Interview With Dr. Olivier Raynaud At #WHCC11

I had an opportunity to sit down with Dr. Olivier Raynaud from the World Economic Forum while I was at the 8th Annual World Healthcare Congress in DC. If you don’t know them, they put on DAVOS.

It was a great discussion as Dr. Raynaud brings a wonderful macro-economic view of the healthcare problem with lots of global experience. Let’s start by talking about three areas of focus:

  1. Better health from better data
  2. Creating the right health ecosystem connecting different players
  3. Building leadership

These all sound so simple – right?

The first one – data. This is critical and something that the World Economic Forum worked on to create a data charter for healthcare. Getting multiple constituents to agree even conceptually would be a battle (in my assessment).

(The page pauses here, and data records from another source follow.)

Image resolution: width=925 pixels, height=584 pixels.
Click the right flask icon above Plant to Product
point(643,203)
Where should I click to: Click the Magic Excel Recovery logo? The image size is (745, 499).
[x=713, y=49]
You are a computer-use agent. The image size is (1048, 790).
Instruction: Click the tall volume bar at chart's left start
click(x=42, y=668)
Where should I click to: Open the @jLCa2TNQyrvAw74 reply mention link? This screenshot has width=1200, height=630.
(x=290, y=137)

The second one – ecosystem. His prospective was so much broader that the typical – patient, provider, pharmacist, payer. For example, he talked about the city mayor as critical. He talked about how addressing smoking, exercise, and food choices was systemic and had a profound impact on our work, our lives, and ultimately our taxes. He talked about employers and how 54% of the world’s population is an employee.

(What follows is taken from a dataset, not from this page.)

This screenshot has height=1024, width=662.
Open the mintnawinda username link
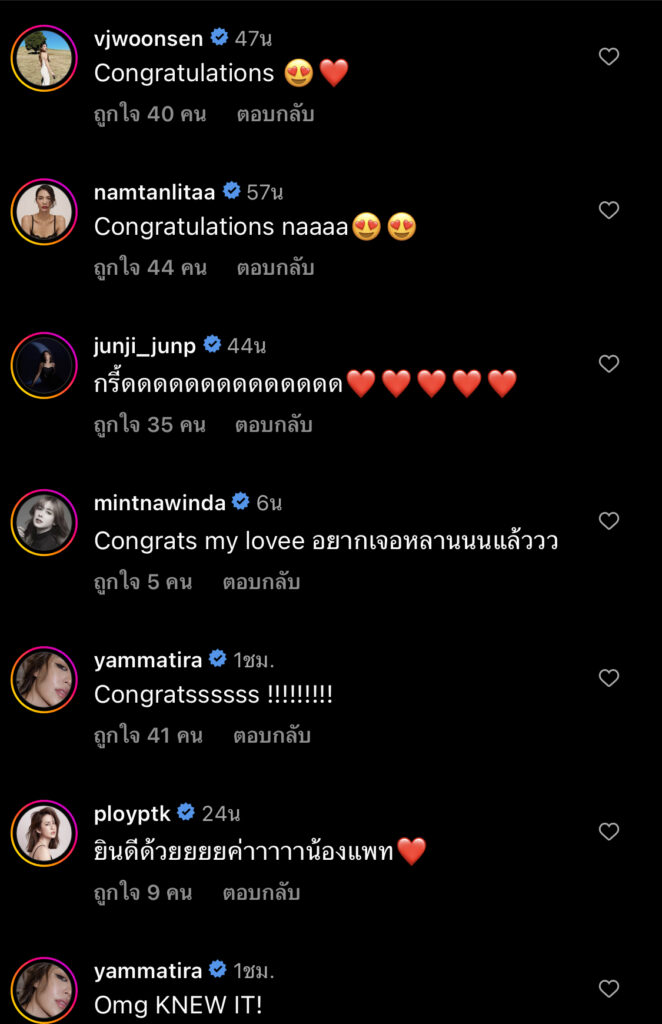[x=159, y=503]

We talked about how employers or cities are more likely to take a long-term view of health than an entity that has to show Fiscal Year results. We talked about the impact on productivity, reputation, and loyalty that health can have for a company and how those things impact costs like recruiting costs.

The third topic – leadership. Here we talked about the need to think differently and create global efforts. We spent a lot of time talking about starting Electronic Health Records during pregnancy since there are certain behaviors (smoking, drugs, eating) that can impact the child and ultimately their health. This framework is just starting to be discussed by people and is becoming easier with the proliferation of technology and low-cost of data.

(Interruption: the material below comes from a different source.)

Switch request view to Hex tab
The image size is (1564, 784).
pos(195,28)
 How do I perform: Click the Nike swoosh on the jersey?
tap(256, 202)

We talked about the fact that 60% of costs are preventable. He suggested that the history of how AIDS has been addressed offers some great lessons learned around Access, Awareness, and Education. Just getting people to get tested has had a big impact.

[Meanwhile, someone else at the conference talked about the general failure of health programs across the world and the percentage of spend that doesn’t contribute to improved outcomes…a complicating factor.] The World Economic Forum has an opportunity to identify and spread best practices by getting all the constituents together and aligned.

We then finished up talking about engagement and trust. He had a great perspective about different search algorithms. For example, if you search for vaccines in the US, the CDC has most of the top placements. But, that’s not true outside the US. You might see lots more about fear of vaccines. There is a need ultimately for some type of “trust certification”. But, that has to meet the academic’s and clinician’s needs but be useable by the general public and take into account peer-to-peer and other data that is now appearing.

It was an interesting discussion that just helped open my eyes to a broader perspective. I wish them a lot of luck in pulling these groups together to expand the ecosystem and create leaders that know how to use data to make a difference.